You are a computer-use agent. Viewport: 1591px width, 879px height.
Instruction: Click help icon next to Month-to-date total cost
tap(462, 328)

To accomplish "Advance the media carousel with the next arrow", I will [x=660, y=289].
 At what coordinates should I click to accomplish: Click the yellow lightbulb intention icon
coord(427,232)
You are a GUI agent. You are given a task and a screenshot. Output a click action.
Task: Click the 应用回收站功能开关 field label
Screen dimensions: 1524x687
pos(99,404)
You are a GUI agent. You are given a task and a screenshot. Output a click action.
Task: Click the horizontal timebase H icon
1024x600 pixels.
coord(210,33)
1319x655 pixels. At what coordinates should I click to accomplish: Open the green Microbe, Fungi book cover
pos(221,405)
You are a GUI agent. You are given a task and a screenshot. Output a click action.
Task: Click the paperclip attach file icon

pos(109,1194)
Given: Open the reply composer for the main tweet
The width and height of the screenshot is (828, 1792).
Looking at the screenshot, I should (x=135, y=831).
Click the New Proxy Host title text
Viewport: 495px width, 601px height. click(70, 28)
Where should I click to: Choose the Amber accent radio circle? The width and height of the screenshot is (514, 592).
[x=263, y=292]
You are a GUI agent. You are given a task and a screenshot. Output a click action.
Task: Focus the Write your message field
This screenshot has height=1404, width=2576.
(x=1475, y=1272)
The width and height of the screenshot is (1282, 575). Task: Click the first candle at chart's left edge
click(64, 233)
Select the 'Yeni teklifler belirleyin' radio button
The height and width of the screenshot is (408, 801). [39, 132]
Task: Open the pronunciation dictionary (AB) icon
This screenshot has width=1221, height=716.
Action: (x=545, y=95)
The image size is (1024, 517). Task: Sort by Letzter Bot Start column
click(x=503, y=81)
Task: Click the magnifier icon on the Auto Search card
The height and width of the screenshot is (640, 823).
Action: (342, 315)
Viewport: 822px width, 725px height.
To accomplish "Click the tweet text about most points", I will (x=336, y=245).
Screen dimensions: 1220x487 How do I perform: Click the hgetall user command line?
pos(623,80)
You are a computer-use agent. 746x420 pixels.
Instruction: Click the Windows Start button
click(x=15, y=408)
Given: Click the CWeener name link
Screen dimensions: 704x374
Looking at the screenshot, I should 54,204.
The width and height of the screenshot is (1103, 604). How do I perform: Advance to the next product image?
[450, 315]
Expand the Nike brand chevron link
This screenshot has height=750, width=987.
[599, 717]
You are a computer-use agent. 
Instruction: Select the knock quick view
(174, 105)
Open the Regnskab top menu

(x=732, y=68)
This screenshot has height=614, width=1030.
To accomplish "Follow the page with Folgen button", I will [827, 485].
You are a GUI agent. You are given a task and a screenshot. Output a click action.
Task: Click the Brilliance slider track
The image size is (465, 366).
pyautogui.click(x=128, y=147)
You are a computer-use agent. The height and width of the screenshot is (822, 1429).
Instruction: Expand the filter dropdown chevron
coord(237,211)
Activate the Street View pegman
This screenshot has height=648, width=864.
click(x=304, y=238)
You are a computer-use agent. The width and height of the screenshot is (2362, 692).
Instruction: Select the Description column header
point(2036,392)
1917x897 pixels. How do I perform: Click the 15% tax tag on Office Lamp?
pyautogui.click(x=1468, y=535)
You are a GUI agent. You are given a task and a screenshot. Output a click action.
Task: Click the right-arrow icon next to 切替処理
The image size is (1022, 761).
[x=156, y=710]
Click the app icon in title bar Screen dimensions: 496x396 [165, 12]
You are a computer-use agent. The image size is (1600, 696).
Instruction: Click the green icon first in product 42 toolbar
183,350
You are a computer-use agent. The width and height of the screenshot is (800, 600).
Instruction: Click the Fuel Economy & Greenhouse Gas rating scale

* * * *

◆ Task objective
Taking the line containing "This screenshot has height=614, width=1030." as the first, please return it and every line after it through the end of the entries, exactly and only those.

◆ Answer section
This screenshot has height=614, width=1030.
To accomplish "Follow the page with Folgen button", I will [827, 485].
You are a GUI agent. You are given a task and a screenshot. Output a click action.
Task: Click the Brilliance slider track
The image size is (465, 366).
pyautogui.click(x=128, y=147)
You are a computer-use agent. The height and width of the screenshot is (822, 1429).
Instruction: Expand the filter dropdown chevron
coord(237,211)
Activate the Street View pegman
This screenshot has height=648, width=864.
click(x=304, y=238)
You are a computer-use agent. The width and height of the screenshot is (2362, 692).
Instruction: Select the Description column header
point(2036,392)
1917x897 pixels. How do I perform: Click the 15% tax tag on Office Lamp?
pyautogui.click(x=1468, y=535)
You are a GUI agent. You are given a task and a screenshot. Output a click action.
Task: Click the right-arrow icon next to 切替処理
The image size is (1022, 761).
[x=156, y=710]
Click the app icon in title bar Screen dimensions: 496x396 [165, 12]
You are a computer-use agent. The image size is (1600, 696).
Instruction: Click the green icon first in product 42 toolbar
183,350
You are a computer-use agent. The width and height of the screenshot is (800, 600).
Instruction: Click the Fuel Economy & Greenhouse Gas rating scale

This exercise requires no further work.